Your instructions » For each line below, print it again exactly as shown.

Provided entries below:

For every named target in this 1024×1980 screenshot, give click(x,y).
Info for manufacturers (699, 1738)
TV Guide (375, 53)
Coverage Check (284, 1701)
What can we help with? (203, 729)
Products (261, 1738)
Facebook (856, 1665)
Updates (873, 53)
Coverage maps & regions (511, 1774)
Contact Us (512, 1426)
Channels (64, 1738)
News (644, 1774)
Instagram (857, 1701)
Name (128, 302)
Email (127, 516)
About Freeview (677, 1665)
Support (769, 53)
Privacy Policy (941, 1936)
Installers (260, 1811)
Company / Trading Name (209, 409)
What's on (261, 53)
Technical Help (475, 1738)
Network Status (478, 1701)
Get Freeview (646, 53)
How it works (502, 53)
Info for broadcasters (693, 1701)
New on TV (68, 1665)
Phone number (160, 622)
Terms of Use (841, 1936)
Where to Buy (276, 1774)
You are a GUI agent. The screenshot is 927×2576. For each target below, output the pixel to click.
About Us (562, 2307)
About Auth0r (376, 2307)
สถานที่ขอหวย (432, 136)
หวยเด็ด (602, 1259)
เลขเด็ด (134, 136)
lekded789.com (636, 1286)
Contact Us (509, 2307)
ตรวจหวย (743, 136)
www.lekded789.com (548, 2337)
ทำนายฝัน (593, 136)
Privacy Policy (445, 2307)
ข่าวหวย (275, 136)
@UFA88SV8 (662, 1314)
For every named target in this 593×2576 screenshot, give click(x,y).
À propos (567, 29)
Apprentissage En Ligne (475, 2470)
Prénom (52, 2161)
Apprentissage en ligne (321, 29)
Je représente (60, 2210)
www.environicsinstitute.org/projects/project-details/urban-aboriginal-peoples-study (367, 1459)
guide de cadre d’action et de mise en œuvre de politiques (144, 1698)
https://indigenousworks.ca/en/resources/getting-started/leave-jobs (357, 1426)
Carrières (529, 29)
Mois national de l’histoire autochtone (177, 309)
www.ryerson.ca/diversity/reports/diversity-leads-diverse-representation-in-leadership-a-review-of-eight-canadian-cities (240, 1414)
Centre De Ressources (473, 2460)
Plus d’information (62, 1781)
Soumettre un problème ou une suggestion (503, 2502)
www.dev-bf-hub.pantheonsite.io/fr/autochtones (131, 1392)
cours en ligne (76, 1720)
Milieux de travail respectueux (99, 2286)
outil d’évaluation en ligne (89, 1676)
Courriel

End of Provided entries.

Solution to this problem »
For every named target in this 1024×1980 screenshot, give click(x,y).
Info for manufacturers (699, 1738)
TV Guide (375, 53)
Coverage Check (284, 1701)
What can we help with? (203, 729)
Products (261, 1738)
Facebook (856, 1665)
Updates (873, 53)
Coverage maps & regions (511, 1774)
Contact Us (512, 1426)
Channels (64, 1738)
News (644, 1774)
Instagram (857, 1701)
Name (128, 302)
Email (127, 516)
About Freeview (677, 1665)
Support (769, 53)
Privacy Policy (941, 1936)
Installers (260, 1811)
Company / Trading Name (209, 409)
What's on (261, 53)
Technical Help (475, 1738)
Network Status (478, 1701)
Get Freeview (646, 53)
How it works (502, 53)
Info for broadcasters (693, 1701)
New on TV (68, 1665)
Phone number (160, 622)
Terms of Use (841, 1936)
Where to Buy (276, 1774)
You are a GUI agent. The screenshot is 927×2576. For each target below, output the pixel to click.
About Us (562, 2307)
About Auth0r (376, 2307)
สถานที่ขอหวย (432, 136)
หวยเด็ด (602, 1259)
เลขเด็ด (134, 136)
lekded789.com (636, 1286)
Contact Us (509, 2307)
ตรวจหวย (743, 136)
www.lekded789.com (548, 2337)
ทำนายฝัน (593, 136)
Privacy Policy (445, 2307)
ข่าวหวย (275, 136)
@UFA88SV8 (662, 1314)
For every named target in this 593×2576 screenshot, give click(x,y).
À propos (567, 29)
Apprentissage En Ligne (475, 2470)
Prénom (52, 2161)
Apprentissage en ligne (321, 29)
Je représente (60, 2210)
www.environicsinstitute.org/projects/project-details/urban-aboriginal-peoples-study (367, 1459)
guide de cadre d’action et de mise en œuvre de politiques (144, 1698)
https://indigenousworks.ca/en/resources/getting-started/leave-jobs (357, 1426)
Carrières (529, 29)
Mois national de l’histoire autochtone (177, 309)
www.ryerson.ca/diversity/reports/diversity-leads-diverse-representation-in-leadership-a-review-of-eight-canadian-cities (240, 1414)
Centre De Ressources (473, 2460)
Plus d’information (62, 1781)
Soumettre un problème ou une suggestion (503, 2502)
www.dev-bf-hub.pantheonsite.io/fr/autochtones (131, 1392)
cours en ligne (76, 1720)
Milieux de travail respectueux (99, 2286)
outil d’évaluation en ligne (89, 1676)
Courriel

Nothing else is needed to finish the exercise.